Lines in a dataset -
+++++

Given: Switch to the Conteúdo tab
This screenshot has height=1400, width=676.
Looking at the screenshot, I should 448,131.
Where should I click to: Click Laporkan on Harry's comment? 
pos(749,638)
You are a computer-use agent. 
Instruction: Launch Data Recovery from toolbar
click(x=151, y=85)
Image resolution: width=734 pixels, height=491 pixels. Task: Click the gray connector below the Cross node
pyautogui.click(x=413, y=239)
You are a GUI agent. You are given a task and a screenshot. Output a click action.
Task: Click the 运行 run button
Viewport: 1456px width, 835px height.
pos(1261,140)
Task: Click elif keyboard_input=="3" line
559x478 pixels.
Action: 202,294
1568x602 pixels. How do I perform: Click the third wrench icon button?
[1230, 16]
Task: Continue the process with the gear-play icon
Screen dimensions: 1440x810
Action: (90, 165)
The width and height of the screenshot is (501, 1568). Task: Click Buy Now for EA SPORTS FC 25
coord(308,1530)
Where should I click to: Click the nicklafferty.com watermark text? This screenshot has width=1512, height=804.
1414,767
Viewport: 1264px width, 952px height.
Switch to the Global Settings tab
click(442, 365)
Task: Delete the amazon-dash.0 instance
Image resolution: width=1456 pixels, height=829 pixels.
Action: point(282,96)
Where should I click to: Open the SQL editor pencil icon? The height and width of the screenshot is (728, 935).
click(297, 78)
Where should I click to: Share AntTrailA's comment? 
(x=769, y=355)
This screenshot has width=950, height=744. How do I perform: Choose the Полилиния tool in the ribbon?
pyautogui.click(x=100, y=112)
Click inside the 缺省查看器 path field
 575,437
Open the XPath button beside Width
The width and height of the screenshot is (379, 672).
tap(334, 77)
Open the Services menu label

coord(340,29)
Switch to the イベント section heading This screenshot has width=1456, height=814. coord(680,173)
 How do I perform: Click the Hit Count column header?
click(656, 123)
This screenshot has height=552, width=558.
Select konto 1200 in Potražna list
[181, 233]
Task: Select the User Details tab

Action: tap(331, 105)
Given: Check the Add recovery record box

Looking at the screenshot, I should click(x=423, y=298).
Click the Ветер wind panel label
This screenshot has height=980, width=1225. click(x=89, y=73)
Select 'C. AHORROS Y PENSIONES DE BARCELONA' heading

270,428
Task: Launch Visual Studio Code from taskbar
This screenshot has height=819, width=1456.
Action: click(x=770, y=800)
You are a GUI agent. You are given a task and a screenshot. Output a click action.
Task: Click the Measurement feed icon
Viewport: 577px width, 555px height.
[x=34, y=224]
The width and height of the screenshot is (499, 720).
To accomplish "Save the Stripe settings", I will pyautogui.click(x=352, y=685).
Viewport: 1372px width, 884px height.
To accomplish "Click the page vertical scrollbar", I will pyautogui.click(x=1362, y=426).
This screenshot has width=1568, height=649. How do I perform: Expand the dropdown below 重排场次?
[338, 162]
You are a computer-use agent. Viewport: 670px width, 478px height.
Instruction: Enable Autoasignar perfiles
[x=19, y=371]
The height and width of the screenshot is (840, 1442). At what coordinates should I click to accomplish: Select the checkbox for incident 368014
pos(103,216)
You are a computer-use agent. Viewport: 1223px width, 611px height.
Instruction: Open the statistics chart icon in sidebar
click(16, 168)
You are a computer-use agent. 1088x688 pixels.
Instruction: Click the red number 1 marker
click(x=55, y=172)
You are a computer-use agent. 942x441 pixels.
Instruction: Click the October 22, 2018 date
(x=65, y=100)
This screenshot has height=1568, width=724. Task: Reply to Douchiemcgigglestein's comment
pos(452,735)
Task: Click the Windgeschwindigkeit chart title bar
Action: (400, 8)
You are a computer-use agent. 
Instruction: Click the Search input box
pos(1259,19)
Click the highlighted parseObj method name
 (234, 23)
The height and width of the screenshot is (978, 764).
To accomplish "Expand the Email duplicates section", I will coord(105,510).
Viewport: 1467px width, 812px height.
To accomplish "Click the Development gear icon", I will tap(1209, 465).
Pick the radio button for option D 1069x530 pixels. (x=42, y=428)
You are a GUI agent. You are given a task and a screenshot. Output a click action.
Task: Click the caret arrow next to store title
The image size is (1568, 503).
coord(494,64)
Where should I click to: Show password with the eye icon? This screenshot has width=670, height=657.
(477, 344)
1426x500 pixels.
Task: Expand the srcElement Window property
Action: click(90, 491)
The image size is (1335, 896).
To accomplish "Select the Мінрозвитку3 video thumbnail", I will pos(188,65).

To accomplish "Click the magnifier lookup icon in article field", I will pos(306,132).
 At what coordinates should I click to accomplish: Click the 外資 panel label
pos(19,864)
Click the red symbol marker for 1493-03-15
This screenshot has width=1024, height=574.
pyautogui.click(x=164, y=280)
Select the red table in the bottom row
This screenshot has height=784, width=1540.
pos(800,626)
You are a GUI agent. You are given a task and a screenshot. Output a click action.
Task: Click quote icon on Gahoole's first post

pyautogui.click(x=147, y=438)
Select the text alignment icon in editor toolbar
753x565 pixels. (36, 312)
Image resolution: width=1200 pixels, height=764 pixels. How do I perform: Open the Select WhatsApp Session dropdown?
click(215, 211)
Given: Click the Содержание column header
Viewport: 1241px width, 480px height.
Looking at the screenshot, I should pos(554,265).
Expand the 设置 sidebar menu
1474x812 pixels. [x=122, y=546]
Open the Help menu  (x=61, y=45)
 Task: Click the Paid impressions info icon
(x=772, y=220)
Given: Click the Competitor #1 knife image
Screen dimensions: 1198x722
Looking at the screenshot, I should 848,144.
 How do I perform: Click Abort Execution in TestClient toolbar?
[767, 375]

+++++

Exercise objective - Retype every line above exactly, changing nothing.

Finished task -
Given: Switch to the Conteúdo tab
This screenshot has height=1400, width=676.
Looking at the screenshot, I should 448,131.
Where should I click to: Click Laporkan on Harry's comment? 
pos(749,638)
You are a computer-use agent. 
Instruction: Launch Data Recovery from toolbar
click(x=151, y=85)
Image resolution: width=734 pixels, height=491 pixels. Task: Click the gray connector below the Cross node
pyautogui.click(x=413, y=239)
You are a GUI agent. You are given a task and a screenshot. Output a click action.
Task: Click the 运行 run button
Viewport: 1456px width, 835px height.
pos(1261,140)
Task: Click elif keyboard_input=="3" line
559x478 pixels.
Action: 202,294
1568x602 pixels. How do I perform: Click the third wrench icon button?
[1230, 16]
Task: Continue the process with the gear-play icon
Screen dimensions: 1440x810
Action: (90, 165)
The width and height of the screenshot is (501, 1568). Task: Click Buy Now for EA SPORTS FC 25
coord(308,1530)
Where should I click to: Click the nicklafferty.com watermark text? This screenshot has width=1512, height=804.
1414,767
Viewport: 1264px width, 952px height.
Switch to the Global Settings tab
click(442, 365)
Task: Delete the amazon-dash.0 instance
Image resolution: width=1456 pixels, height=829 pixels.
Action: point(282,96)
Where should I click to: Open the SQL editor pencil icon? The height and width of the screenshot is (728, 935).
click(297, 78)
Where should I click to: Share AntTrailA's comment? 
(x=769, y=355)
This screenshot has width=950, height=744. How do I perform: Choose the Полилиния tool in the ribbon?
pyautogui.click(x=100, y=112)
Click inside the 缺省查看器 path field
 575,437
Open the XPath button beside Width
The width and height of the screenshot is (379, 672).
tap(334, 77)
Open the Services menu label

coord(340,29)
Switch to the イベント section heading This screenshot has width=1456, height=814. coord(680,173)
 How do I perform: Click the Hit Count column header?
click(656, 123)
This screenshot has height=552, width=558.
Select konto 1200 in Potražna list
[181, 233]
Task: Select the User Details tab

Action: tap(331, 105)
Given: Check the Add recovery record box

Looking at the screenshot, I should click(x=423, y=298).
Click the Ветер wind panel label
This screenshot has height=980, width=1225. click(x=89, y=73)
Select 'C. AHORROS Y PENSIONES DE BARCELONA' heading

270,428
Task: Launch Visual Studio Code from taskbar
This screenshot has height=819, width=1456.
Action: click(x=770, y=800)
You are a GUI agent. You are given a task and a screenshot. Output a click action.
Task: Click the Measurement feed icon
Viewport: 577px width, 555px height.
[x=34, y=224]
The width and height of the screenshot is (499, 720).
To accomplish "Save the Stripe settings", I will pyautogui.click(x=352, y=685).
Viewport: 1372px width, 884px height.
To accomplish "Click the page vertical scrollbar", I will pyautogui.click(x=1362, y=426).
This screenshot has width=1568, height=649. How do I perform: Expand the dropdown below 重排场次?
[338, 162]
You are a computer-use agent. Viewport: 670px width, 478px height.
Instruction: Enable Autoasignar perfiles
[x=19, y=371]
The height and width of the screenshot is (840, 1442). At what coordinates should I click to accomplish: Select the checkbox for incident 368014
pos(103,216)
You are a computer-use agent. Viewport: 1223px width, 611px height.
Instruction: Open the statistics chart icon in sidebar
click(16, 168)
You are a computer-use agent. 1088x688 pixels.
Instruction: Click the red number 1 marker
click(x=55, y=172)
You are a computer-use agent. 942x441 pixels.
Instruction: Click the October 22, 2018 date
(x=65, y=100)
This screenshot has height=1568, width=724. Task: Reply to Douchiemcgigglestein's comment
pos(452,735)
Task: Click the Windgeschwindigkeit chart title bar
Action: (400, 8)
You are a computer-use agent. 
Instruction: Click the Search input box
pos(1259,19)
Click the highlighted parseObj method name
 (234, 23)
The height and width of the screenshot is (978, 764).
To accomplish "Expand the Email duplicates section", I will coord(105,510).
Viewport: 1467px width, 812px height.
To accomplish "Click the Development gear icon", I will tap(1209, 465).
Pick the radio button for option D 1069x530 pixels. (x=42, y=428)
You are a GUI agent. You are given a task and a screenshot. Output a click action.
Task: Click the caret arrow next to store title
The image size is (1568, 503).
coord(494,64)
Where should I click to: Show password with the eye icon? This screenshot has width=670, height=657.
(477, 344)
1426x500 pixels.
Task: Expand the srcElement Window property
Action: click(90, 491)
The image size is (1335, 896).
To accomplish "Select the Мінрозвитку3 video thumbnail", I will pos(188,65).

To accomplish "Click the magnifier lookup icon in article field", I will pos(306,132).
 At what coordinates should I click to accomplish: Click the 外資 panel label
pos(19,864)
Click the red symbol marker for 1493-03-15
This screenshot has width=1024, height=574.
pyautogui.click(x=164, y=280)
Select the red table in the bottom row
This screenshot has height=784, width=1540.
pos(800,626)
You are a GUI agent. You are given a task and a screenshot. Output a click action.
Task: Click quote icon on Gahoole's first post

pyautogui.click(x=147, y=438)
Select the text alignment icon in editor toolbar
753x565 pixels. (36, 312)
Image resolution: width=1200 pixels, height=764 pixels. How do I perform: Open the Select WhatsApp Session dropdown?
click(215, 211)
Given: Click the Содержание column header
Viewport: 1241px width, 480px height.
Looking at the screenshot, I should pos(554,265).
Expand the 设置 sidebar menu
1474x812 pixels. [x=122, y=546]
Open the Help menu  (x=61, y=45)
 Task: Click the Paid impressions info icon
(x=772, y=220)
Given: Click the Competitor #1 knife image
Screen dimensions: 1198x722
Looking at the screenshot, I should 848,144.
 How do I perform: Click Abort Execution in TestClient toolbar?
[767, 375]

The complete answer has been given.